* _The task_: Word for word, retype the tail of the data below, starting with the line that has "Click inside the 帖子搜索 input box" and including the last line.

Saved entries
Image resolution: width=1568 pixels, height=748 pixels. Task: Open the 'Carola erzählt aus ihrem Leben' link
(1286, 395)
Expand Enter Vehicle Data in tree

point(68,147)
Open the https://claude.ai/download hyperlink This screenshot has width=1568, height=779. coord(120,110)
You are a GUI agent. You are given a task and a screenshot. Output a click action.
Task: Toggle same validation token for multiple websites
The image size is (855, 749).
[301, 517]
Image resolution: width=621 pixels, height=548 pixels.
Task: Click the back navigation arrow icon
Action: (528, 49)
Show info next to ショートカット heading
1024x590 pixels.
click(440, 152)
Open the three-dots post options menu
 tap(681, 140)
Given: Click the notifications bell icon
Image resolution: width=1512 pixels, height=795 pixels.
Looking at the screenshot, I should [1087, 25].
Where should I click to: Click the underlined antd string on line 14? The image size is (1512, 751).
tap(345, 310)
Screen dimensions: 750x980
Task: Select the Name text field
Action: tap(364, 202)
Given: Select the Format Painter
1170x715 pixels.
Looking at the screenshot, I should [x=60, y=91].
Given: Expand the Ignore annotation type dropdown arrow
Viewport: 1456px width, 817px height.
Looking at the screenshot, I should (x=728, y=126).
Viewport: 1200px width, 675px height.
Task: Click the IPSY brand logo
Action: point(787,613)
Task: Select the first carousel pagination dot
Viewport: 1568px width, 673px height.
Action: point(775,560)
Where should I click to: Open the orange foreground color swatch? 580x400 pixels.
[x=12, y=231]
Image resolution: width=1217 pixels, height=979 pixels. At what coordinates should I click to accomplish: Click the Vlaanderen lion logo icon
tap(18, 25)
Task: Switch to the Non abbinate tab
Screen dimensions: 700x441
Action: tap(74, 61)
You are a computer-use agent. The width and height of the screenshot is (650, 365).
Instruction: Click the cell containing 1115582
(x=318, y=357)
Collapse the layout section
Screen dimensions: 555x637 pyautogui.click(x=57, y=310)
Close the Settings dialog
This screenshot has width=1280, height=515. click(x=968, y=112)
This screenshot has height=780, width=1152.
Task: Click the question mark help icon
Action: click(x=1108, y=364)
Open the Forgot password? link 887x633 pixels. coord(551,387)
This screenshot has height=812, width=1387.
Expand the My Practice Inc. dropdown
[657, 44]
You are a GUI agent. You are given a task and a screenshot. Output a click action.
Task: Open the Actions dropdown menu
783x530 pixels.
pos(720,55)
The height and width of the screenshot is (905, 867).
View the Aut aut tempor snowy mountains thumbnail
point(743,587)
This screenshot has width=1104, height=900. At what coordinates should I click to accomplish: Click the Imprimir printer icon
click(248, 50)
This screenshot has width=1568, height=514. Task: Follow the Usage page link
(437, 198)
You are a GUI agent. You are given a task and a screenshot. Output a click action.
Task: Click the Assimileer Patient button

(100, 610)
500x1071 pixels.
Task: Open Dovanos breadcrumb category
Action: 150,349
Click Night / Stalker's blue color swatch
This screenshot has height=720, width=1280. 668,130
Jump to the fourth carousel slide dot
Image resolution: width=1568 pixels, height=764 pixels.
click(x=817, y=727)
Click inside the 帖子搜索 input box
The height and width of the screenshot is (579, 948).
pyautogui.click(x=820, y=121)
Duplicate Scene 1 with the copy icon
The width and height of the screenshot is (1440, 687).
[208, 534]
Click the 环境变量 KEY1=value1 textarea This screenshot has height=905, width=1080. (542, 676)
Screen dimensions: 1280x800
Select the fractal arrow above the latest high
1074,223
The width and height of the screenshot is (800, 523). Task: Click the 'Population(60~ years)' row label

* _Response area_:
Click inside the 帖子搜索 input box
The height and width of the screenshot is (579, 948).
pyautogui.click(x=820, y=121)
Duplicate Scene 1 with the copy icon
The width and height of the screenshot is (1440, 687).
[208, 534]
Click the 环境变量 KEY1=value1 textarea This screenshot has height=905, width=1080. (542, 676)
Screen dimensions: 1280x800
Select the fractal arrow above the latest high
1074,223
The width and height of the screenshot is (800, 523). Task: Click the 'Population(60~ years)' row label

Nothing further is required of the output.